(EXERCISE PASSAGE Opens)
Top seed Novak Djokovic overcame a dogged challenge from 81st-ranked Korean Kwon Soon-woo and his own grass court rustiness to reach the Wimbledon second round with a 6-4 3-6 6-3 6-4 victory on Monday. 

The defending champion, bidding for his fourth Wimbledon title in a row and his seventh overall, looked out of sorts at times against Kwon, who brought a lively mixture of tennis, from booming forehands to delicate drop-shots, onto Centre Court.

Djokovic had not played a grass court warm-up tournament and he admitted that did not help his game against a tough opponent, 11 years his junior.

“I didn’t have any lead-up or preparation tournaments prior to this so you’re always going to feel a bit less comfortable than you would like, particularly if you are playing against someone as talented as Kwon who stays close to the line and hits really clean,” he said.
(EXERCISE PASSAGE Closes)
--- WHAT IS NEEDED ---
Extend the report on Djokovic's first-round Wimbledon win over Kwon Soon-woo, starting right after the quote that ends it.
(DATA FOR REVIEW Opens)
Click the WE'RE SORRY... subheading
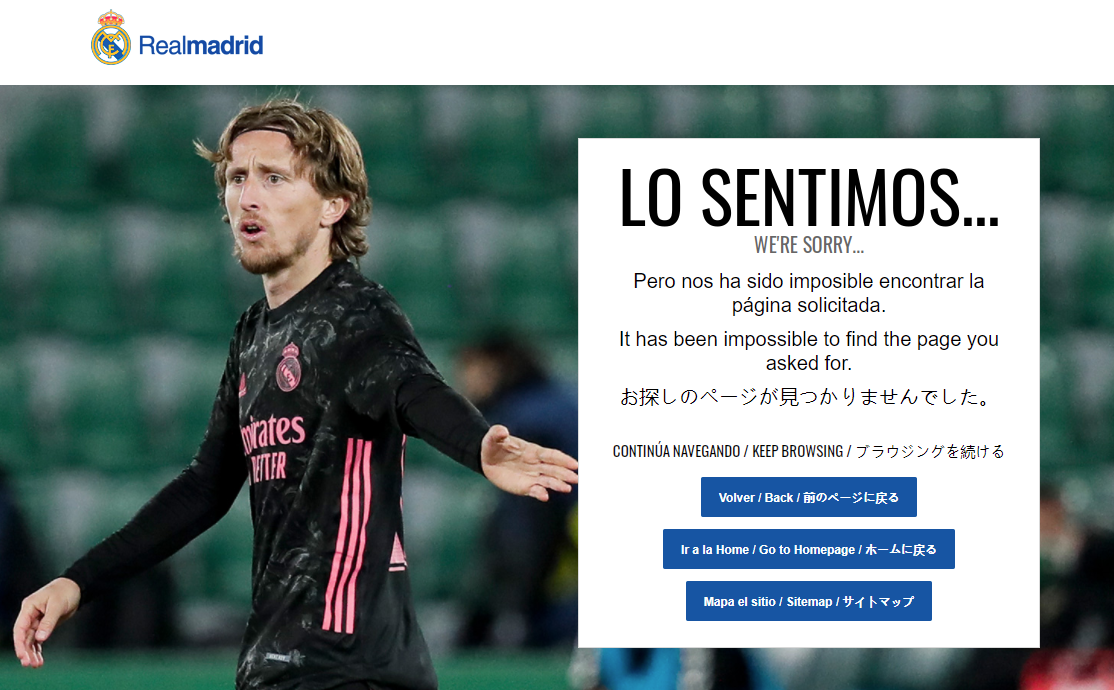This screenshot has height=690, width=1114. [809, 245]
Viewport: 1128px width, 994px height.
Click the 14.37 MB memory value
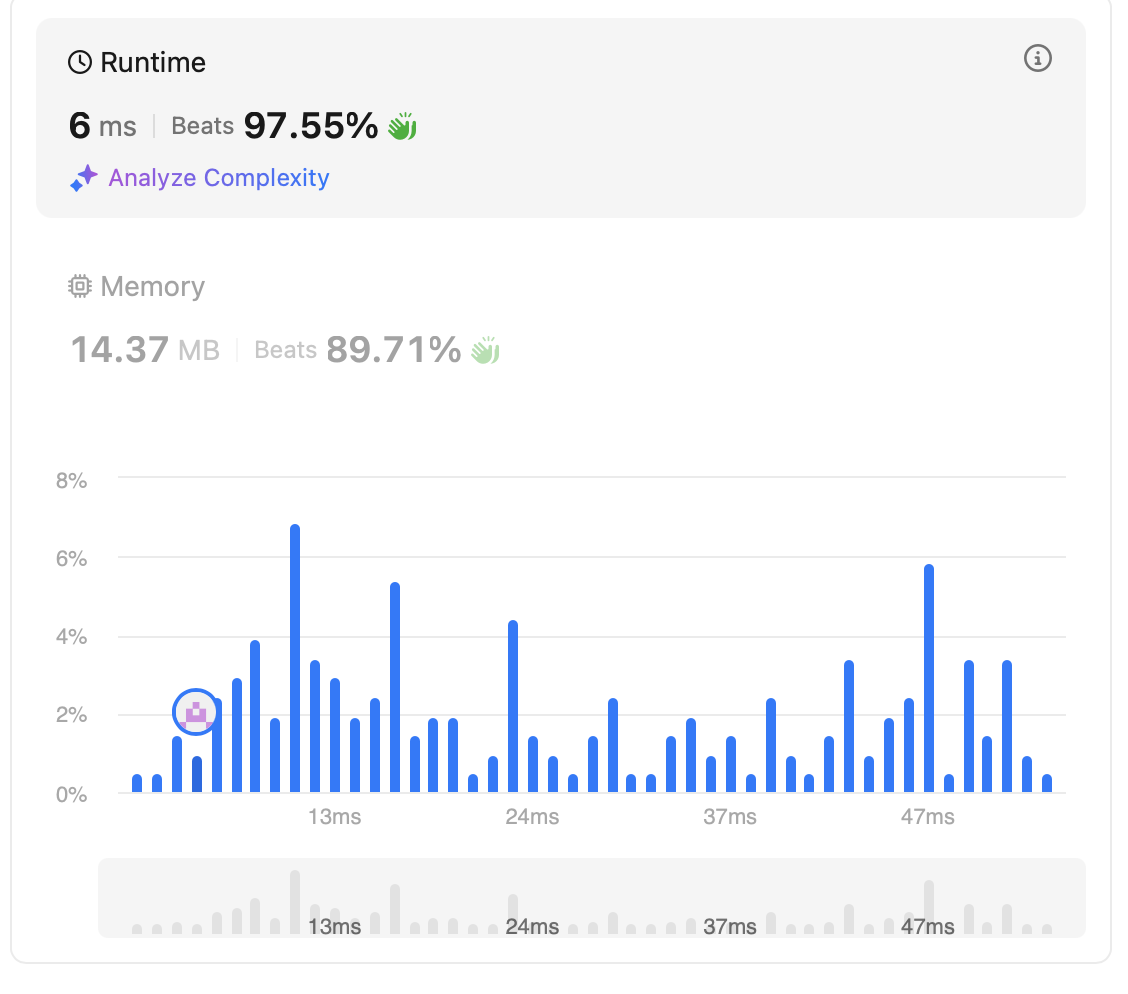point(145,351)
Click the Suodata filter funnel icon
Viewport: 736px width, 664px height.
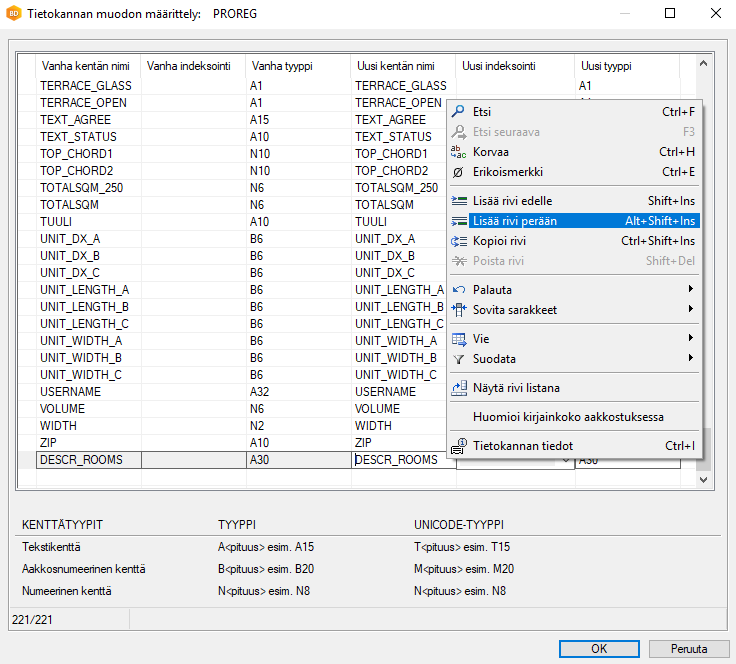459,359
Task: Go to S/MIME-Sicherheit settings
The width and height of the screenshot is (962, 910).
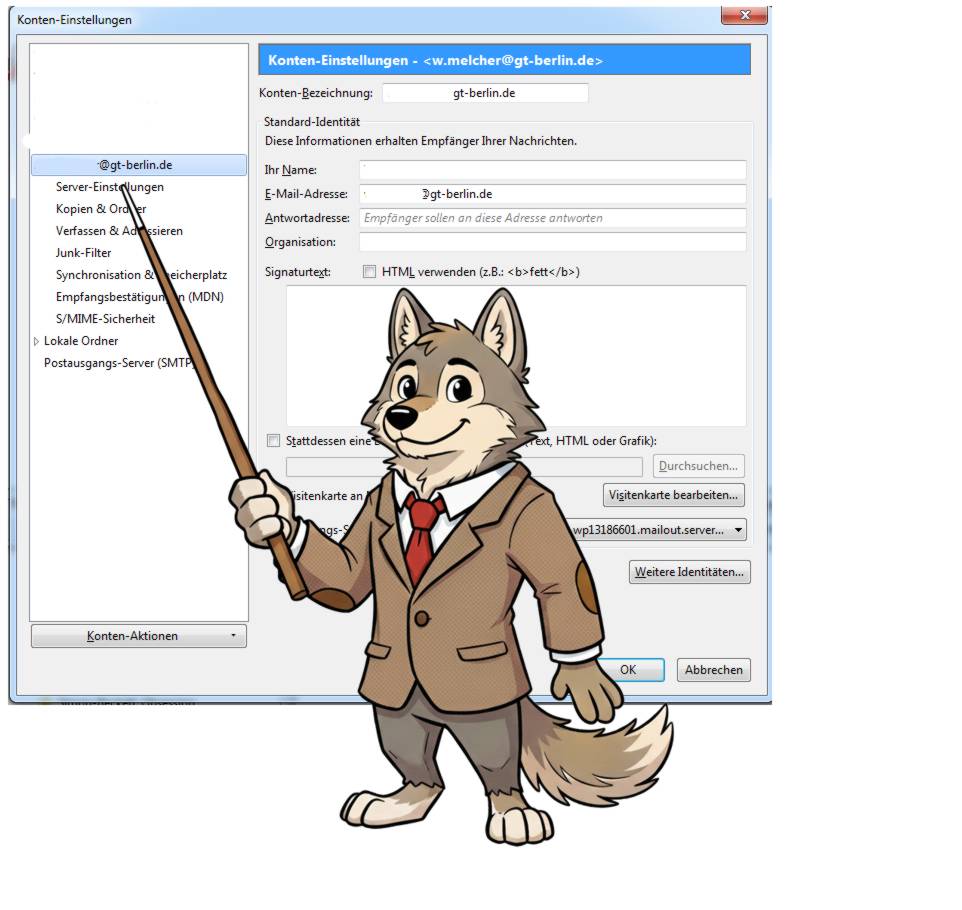Action: pyautogui.click(x=105, y=319)
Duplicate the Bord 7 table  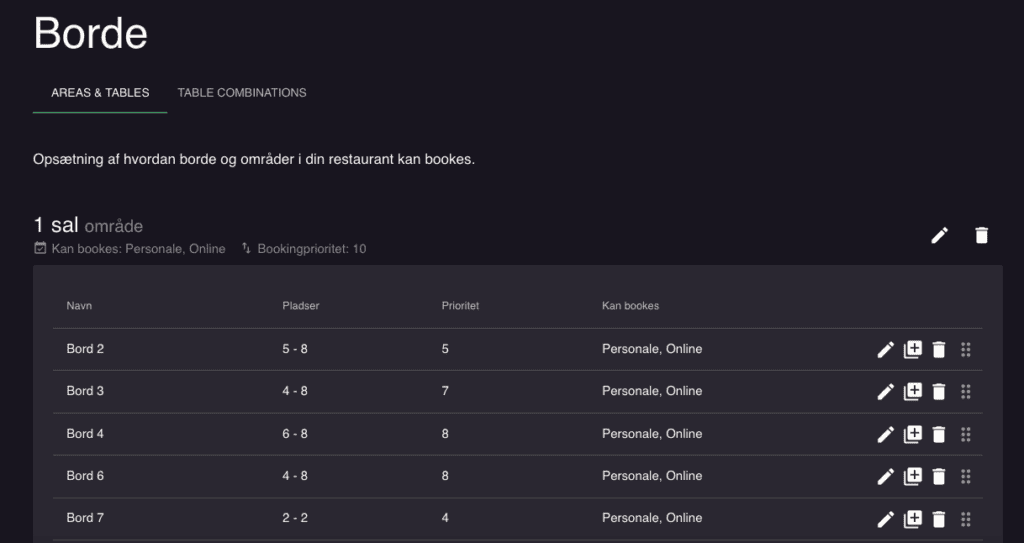point(912,519)
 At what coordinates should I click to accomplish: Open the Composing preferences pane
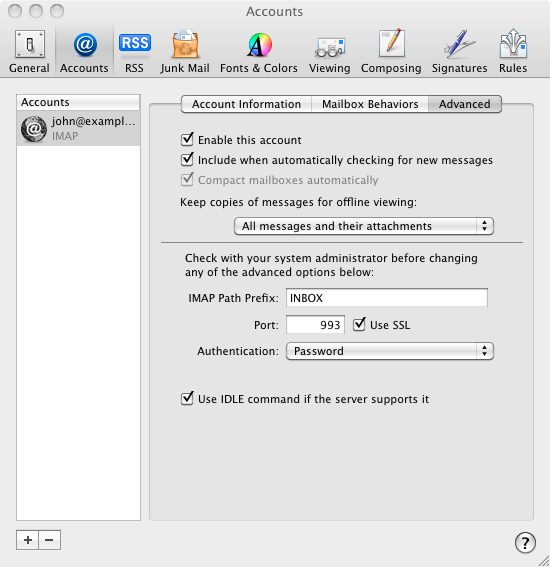click(391, 51)
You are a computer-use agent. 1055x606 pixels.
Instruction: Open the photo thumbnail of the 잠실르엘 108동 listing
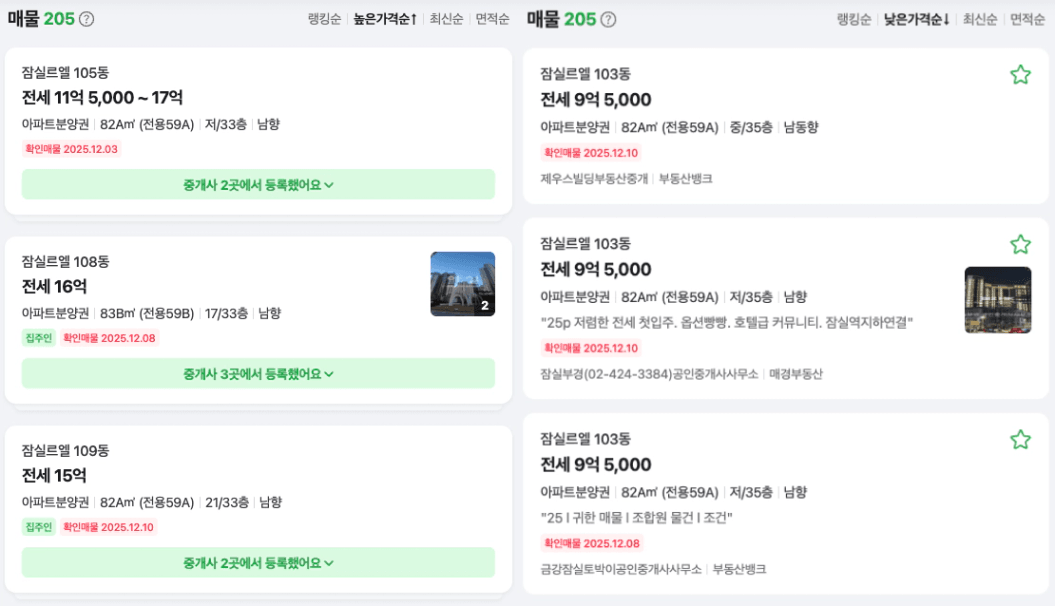pos(462,284)
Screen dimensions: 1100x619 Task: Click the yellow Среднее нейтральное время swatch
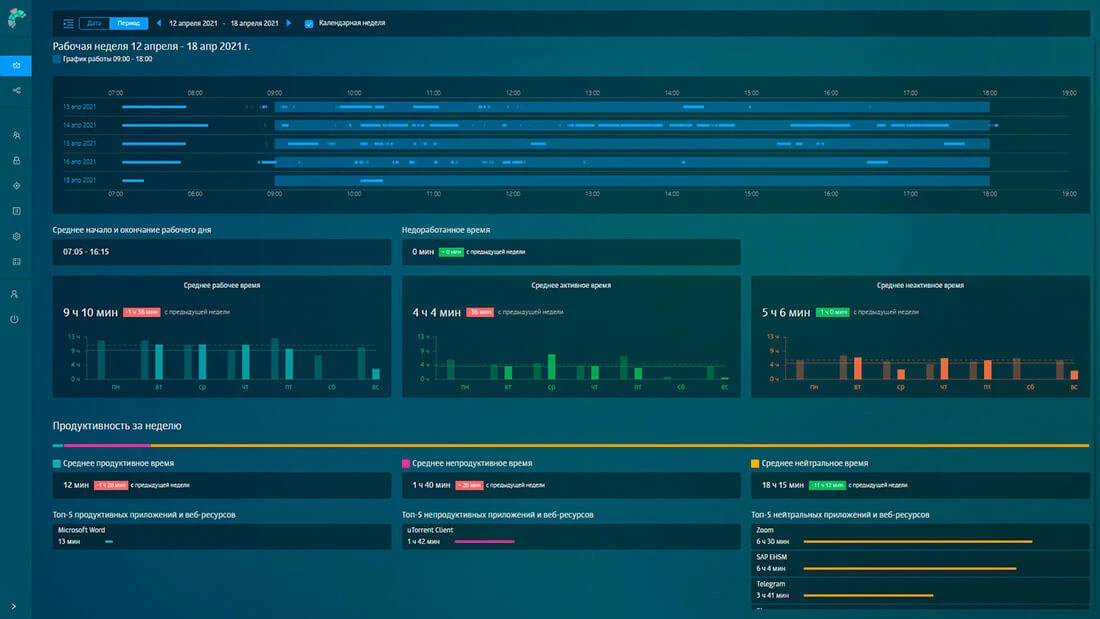tap(755, 464)
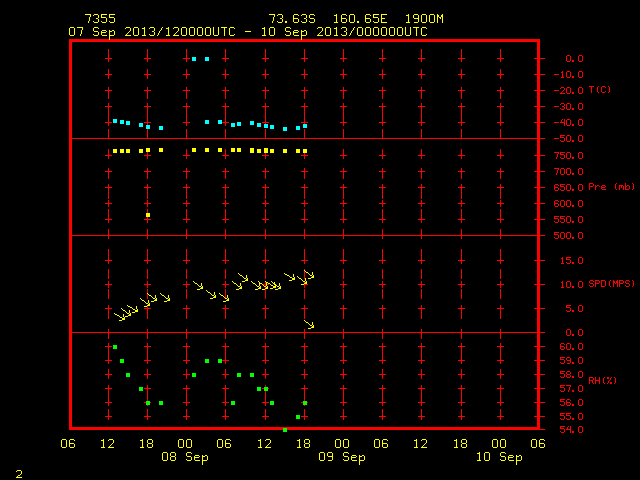640x480 pixels.
Task: Click the green point on the bottom border
Action: [x=285, y=430]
(DATA FOR REVIEW Closes)
--- RESPONSE TO THIS EXERCISE ---
“It wasn’t easy. I had to put some variety in the game. The serve helped but at this level one or two shots decide a winner.”

The 24-year-old Korean broke Djokovic’s serve in the fourth game of the second set and went on to win it with a drop-shot and a big serve.

But the Serb, aiming to win a 21st Grand Slam title, recovered enough of his trademark consistency to see off the challenge.

He secured victory with an ace on his first match point and will next meet either Thanasi Kokkinakis of Australia or Poland’s Kamil Majchrzak.

It was Djokovic’s 80th Wimbledon win and he became the only man to have won 80 matches at all four Grand Slam tournaments.

The Serb, who won three Grand Slams in 2021, missed out on the Australian Open in January after being deported because he was not vaccinated against Covid-19.

He lost in the French Open quarterfinals to eventual champion Rafa Nadal, who is seeded second at Wimbledon.

Meanwhile, having climbed to a career-high ranking of second on Monday, Tunisian trailblazer Ons Jabeur was already plotting on dethroning Iga Swiatek as the world No 1.

The 27-year-old surpassed SA’s Amanda Coetzer — who reached the world No 3 ranking in 1997 — to become the highest-ranked African player in history.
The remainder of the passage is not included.